Henry, along with several others on the construction crew, had initially been sent out from Houston by the construction company’s business manager, Stewart Emerson. Highly skilled laborers, they were needed to operate the machinery that had been shipped out to do the basic foundation work for Forever’s first hotel.
At this point, that part of the project had been finished more than a month ago, but the men—and their machines—had been instructed to remain on-site until the project was completed. Emerson had paid them well to remain in Forever and on call—just in case some unforeseen glitch suddenly made their services necessary.
Eager though he might have been to try his hand at operating the fancy forklift’s controls, Liam had no desire to risk retrieving the car from out of the tree merely to satisfy his own curiosity. One wrong move on his part and the car was liable to become a thousand-piece puzzle.
He definitely didn’t want to be the one responsible for that unfortunate turn of events.
“No, haven’t got a clue,” Liam confessed. “She’s all yours.”
Henry nodded his head, clearly expecting the reply he’d just heard.

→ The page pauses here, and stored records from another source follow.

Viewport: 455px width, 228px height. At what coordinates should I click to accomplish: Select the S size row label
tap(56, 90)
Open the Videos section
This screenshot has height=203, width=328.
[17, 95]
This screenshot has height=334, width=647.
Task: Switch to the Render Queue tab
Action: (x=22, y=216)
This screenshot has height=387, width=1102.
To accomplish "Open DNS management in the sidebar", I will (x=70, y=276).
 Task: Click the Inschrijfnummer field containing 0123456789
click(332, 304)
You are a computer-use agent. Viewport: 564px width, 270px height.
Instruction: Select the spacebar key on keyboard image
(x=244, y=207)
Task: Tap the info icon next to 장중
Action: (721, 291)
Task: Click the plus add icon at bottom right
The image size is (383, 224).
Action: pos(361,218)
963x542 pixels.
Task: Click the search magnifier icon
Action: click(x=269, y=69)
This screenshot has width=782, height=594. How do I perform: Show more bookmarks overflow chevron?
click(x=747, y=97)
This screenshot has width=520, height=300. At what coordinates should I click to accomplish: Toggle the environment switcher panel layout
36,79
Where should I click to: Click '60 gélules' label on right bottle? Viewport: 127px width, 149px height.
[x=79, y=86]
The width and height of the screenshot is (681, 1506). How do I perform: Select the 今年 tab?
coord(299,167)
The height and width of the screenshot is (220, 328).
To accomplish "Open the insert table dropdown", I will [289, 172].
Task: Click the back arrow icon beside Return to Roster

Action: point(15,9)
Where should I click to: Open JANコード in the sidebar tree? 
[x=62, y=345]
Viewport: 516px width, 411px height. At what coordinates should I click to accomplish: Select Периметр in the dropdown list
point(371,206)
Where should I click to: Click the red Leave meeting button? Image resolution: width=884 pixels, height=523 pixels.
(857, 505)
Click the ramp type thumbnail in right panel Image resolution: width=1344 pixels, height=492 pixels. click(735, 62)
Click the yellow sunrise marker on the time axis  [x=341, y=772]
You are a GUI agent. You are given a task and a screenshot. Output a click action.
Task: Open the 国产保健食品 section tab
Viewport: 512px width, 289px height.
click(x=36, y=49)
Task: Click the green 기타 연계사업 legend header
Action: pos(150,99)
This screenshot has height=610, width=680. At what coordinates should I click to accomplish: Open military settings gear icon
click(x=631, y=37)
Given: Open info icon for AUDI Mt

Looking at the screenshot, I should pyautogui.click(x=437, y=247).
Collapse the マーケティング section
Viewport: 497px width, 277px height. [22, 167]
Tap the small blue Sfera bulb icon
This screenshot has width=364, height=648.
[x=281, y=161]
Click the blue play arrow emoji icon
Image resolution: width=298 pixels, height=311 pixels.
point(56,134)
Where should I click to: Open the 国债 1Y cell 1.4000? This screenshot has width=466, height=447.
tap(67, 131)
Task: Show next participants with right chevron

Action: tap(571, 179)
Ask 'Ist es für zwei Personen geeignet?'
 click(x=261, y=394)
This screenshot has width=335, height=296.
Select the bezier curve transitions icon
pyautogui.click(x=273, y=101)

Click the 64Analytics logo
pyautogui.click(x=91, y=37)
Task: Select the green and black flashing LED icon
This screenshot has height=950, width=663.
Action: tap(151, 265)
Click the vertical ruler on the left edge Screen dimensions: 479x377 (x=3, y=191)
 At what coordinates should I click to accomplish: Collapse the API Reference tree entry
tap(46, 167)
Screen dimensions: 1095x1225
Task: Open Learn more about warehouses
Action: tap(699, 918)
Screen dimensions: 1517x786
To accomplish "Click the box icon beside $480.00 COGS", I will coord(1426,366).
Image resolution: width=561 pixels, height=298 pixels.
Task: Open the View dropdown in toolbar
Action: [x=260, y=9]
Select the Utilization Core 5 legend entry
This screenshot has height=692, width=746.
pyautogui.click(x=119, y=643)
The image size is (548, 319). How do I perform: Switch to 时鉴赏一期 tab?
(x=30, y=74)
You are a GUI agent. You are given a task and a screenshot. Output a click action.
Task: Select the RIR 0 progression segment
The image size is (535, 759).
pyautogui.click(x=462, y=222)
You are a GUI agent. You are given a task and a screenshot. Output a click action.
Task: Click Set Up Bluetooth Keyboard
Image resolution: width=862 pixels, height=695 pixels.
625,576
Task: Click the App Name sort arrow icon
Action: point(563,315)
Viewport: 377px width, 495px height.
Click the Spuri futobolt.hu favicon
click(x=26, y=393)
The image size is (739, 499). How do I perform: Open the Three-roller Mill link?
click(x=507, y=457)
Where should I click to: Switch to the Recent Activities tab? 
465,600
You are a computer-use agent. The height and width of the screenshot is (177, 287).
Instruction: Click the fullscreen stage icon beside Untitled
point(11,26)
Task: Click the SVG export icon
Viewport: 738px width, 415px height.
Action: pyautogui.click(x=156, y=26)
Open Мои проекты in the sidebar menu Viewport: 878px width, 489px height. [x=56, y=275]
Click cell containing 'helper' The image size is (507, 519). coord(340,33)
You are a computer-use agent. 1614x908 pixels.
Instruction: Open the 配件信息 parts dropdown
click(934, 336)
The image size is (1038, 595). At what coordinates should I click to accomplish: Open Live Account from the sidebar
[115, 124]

“So why do you think you need a cherry picker way out here?” Henry asked. He looked from Liam to Mick and then to Whitney.
“Because of that,” Liam answered, pointing to one of the trees along the basin.
“That tree?” Henry asked. “Why would you— Oh.” The cherry picker’s operator stopped abruptly as he took in the entire scene and finally saw the precariously perched vehicle. He laughed shortly as he shook his head in wonder. “You people sure don’t make things easy out here, do you?”
Anxious about the condition of her sports car, Whitney cut to the chase. “Do you think you can get it down?” she asked.
“Oh, I can get it down, all right. But it’s not going to be easy and it’s not going to be fast,” Henry warned. “And it might not even be in one piece. But I can get it down,” he reasoned.
Getting the car piecemeal wasn’t going to do her any good. “How long would it take you if you took the proper precautions to get it down in one piece?” Whitney asked.
“Won’t know until I start,” Henry answered. “I’m also going to have to have someone working with me,” he added, giving the situation further thought. “This is not a one-man job.”
“What do you need?” Liam asked.
“I need someone in the basket,” Henry said, nodding at the extreme upper part of the cherry picker. “To secure the car,” he explained. “Otherwise, the damn thing’ll just come crashing down to the ground the second we try to move it.”
“Tell me what to do,” Liam told the operator, volunteering for the job.
Henry laughed softly to himself. “The first thing you need to do is back away from the cherry picker and let me call someone on-site,” the man said seriously. “No offense—and thanks for the offer—but this’ll go a whole lot better and faster if someone with experience is doing it.”
Liam took no offense at being turned down. “I get it. But in the interest of time, I thought I’d volunteer.” And then he felt compelled to add, “Securing a car isn’t rocket science.”
“Might not be rocket science,” Henry agreed, “but one wrong move and no car, either. Hey, it don’t matter to me one way or the other, but I think this little lady might have something to say about it.” Henry’s small, deep-set brown eyes darted toward her.
Whitney was still having trouble wrapping her mind around this rather strange turn of events: first she nearly drowned, and then her vehicle was thrown into a tree. It all felt like some sort of a bizarre nightmare. A small part of Whitney thought that she’d actually wake up at any moment.